KJ is ravenous for that.
Dungy was in Minnesota, coaching the Vikings defense, when Brad hit the NFL in 1994. "We got there the same year," said the Bucs boss. Tony knows well the 32-year-old North Carolinian's personality, dedication and leadership traits.
Mysteries are at a minimum.
"I saw Brad at work almost every day," Dungy said. "He quarterbacked the scout team, going against my defense. Brad was perfect at giving you a great picture of our upcoming opponent. He was tough, dedicated and never complained.
"Oh, I think he has an athlete's ego, a lot of pride, but Brad has proved good at adjustments. Moving from Florida State to the Vikings, earning his chance to start there and doing well, then going to Washington, learning the Redskins system and doing good things. He can adapt. A lot of talent. A true professional."
Unquestionably, for King it's a painful backward push. Dungy has defended Shaun as though the quarterback was a son, but the Johnson move was a "chance to better ourselves in a hurry," the coach said. "A month ago, I didn't think this was possible."
King won't like reverting to backup, but with the move comes time to enhance his stock, both mental and physical. To sharpen his skills.
Shaun can show, with hard work and solid improvement, that his time is yet to come rather than being in the past as he approaches birthday 24. Johnson has a history of injuries, so if Shaun achieves a high state of readiness, his shots at playing again might not be far down the NFL path.
Shaun's story has many charming episodes: the homegrown St.
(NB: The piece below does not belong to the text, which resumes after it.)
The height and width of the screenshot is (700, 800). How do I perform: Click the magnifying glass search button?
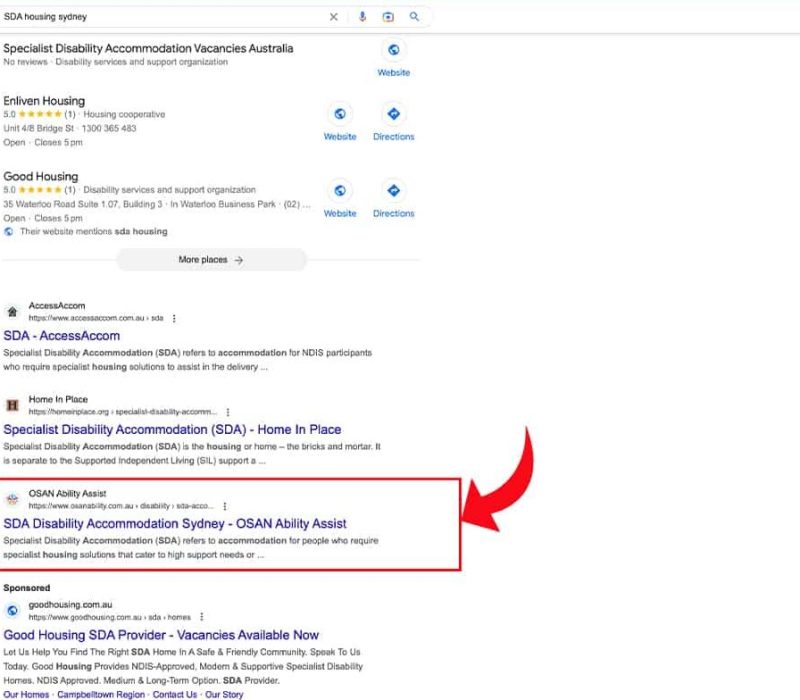pos(414,17)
Petersburg kid who fueled a Tulane University rebound from football obscurity before living out a higher dream; getting drafted by the Bucs, a franchise the former Gibbs High hero adored through Tampa Bay seasons of ultimate NFL squalor.
But now, after quarterbacking the Bucs in an NFC Championship Game followed by an erratic 2000 season, King will become No. 2, with free agent Johnson being paid $28-million to squeeze more yardage and touchdowns from KJ, Mike and Warrick.
Everything considered, the well-monied stab at Johnson seems splendid. Timely. Easy to embraced by most everybody involved, except maybe King.
There are other weighty offensive challenges, quite connected even to an equation that includes BJ, KJ, Warrick and Mike.
McKay and Dungy must apply similar drive to upgrade offensive tackles. Last season's protection for King was inadequate. Johnson is less of a QB gamble, but none of this works if the pitcher spends too much time on his back.
Since early '77, it has been off-season Tampa Bay sport for us outsiders to wonder and imagine what could improve an offense that was constantly underachieving. Brad Johnson could be the morsel that makes it a real NFL meal, stemming a generation of hunger.